Consegna:
Per ciascuna affermazione, rispondi sì o no a seconda che concordi con il brano sul battesimo, citando testualmente le parole decisive del brano: (a) i genitori che chiedono il battesimo pochi giorni dopo la nascita provengono di solito da famiglie molto religiose; (b) gli incontri che precedono la celebrazione cominciano sempre durante la gravidanza; (c) il battesimo è presentato come un diritto.

Brano fornito:
Ci sono genitori che tre giorni dopo l’uscita dal reparto natale vanno in parrocchia, a chiedere subito il battesimo. Discendono solitamente da famiglie molto religiose, dove la liberazione dal peccato è vista anche come una benedizione che può allontanare mali terreni. E ci sono genitori che si fanno vivi quando già il bambino sgambetta seppure ancora tentennante, ma che già sa che può con qualche urla far desistere da qualcosa. Questi ultimi pongono qualche problema: è giusto costringere ai segni dell’olio e dell’acqua un fantolino riottoso, e sgaiottolante

 dalle braccia che lo reggono sopra il fonte? E dunque ad un apparente controsegno? Naturalmente questi sono solo due esempi dei tanti che si potrebbero citare, rispetto ad un inveramento del sacramento che avviene per una coscienza di ciò che si celebra. Che il battesimo sia un dono e non un diritto, abbastanza in parità sia i primi che i secondi lo annusano male: è l’aria che si respira, ci si ripete, dove tutto è dovuto, avvenga come avvenga purché si faccia. Lì si stabilisce il discernimento della domanda, in quegli incontri che la comunità cristiana sa far precedere alla celebrazione: talvolta, nei casi migliori, partendo dal periodo di gravidanza. E lì soprattutto si mostra il volto di una Chiesa che custodisce un dono, ma non lo determina per sé, per il rinvigorimento della propria istituzione, quanto invece per il bene delle persone coinvolte.

 

La pazienza

Quello che si è pensato, e scritto, per l’insieme della iniziazione cristiana prende ancora più verità nel momento del battesimo: “Per evitare da un lato un approccio pastorale “lassista” o ingenuo che arriva a svilire il dono di Dio deresponsabilizzando la testimonianza della comunità; e dall’altro un rigorismo che lascerebbe intendere che tale dono ci appartenga e vada gestito a seconda dei meriti e delle capacità, occorre ripartire dalla categoria del desiderio: il desiderio di tanti genitori che chiedono, quasi “pretendono” il cammino di iniziazione cristiana per i loro figli; il desiderio della comunità che seriamente si fa carico di tale domanda e non della sua frettolosa archiviazione.

Dati forniti:
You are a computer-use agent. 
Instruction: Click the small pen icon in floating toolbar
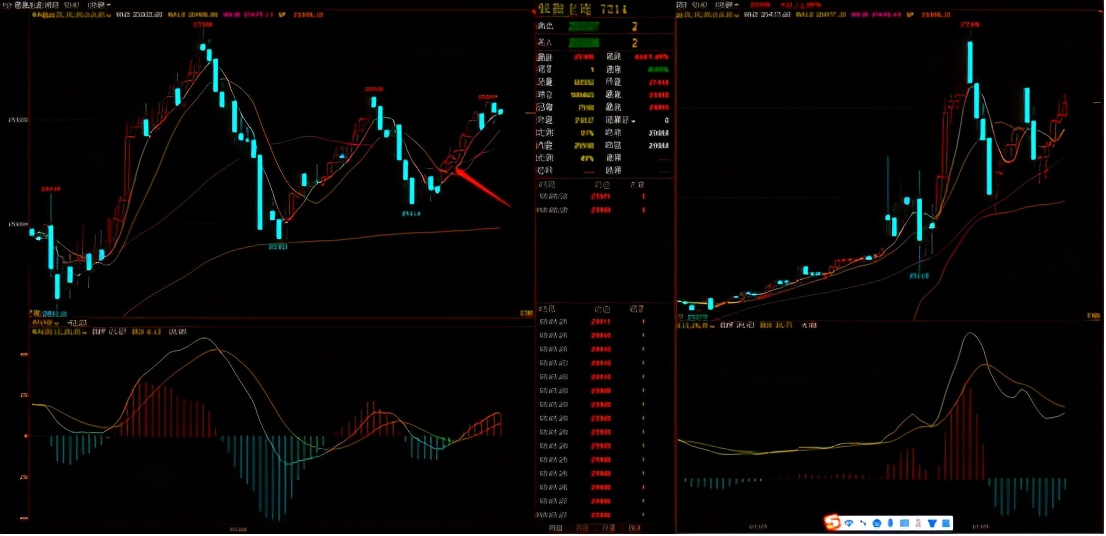[863, 523]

Risposta:
(a) Sì: "Discendono solitamente da famiglie molto religiose".
(b) No: "talvolta, nei casi migliori, partendo dal periodo di gravidanza".
(c) No: "Che il battesimo sia un dono e non un diritto".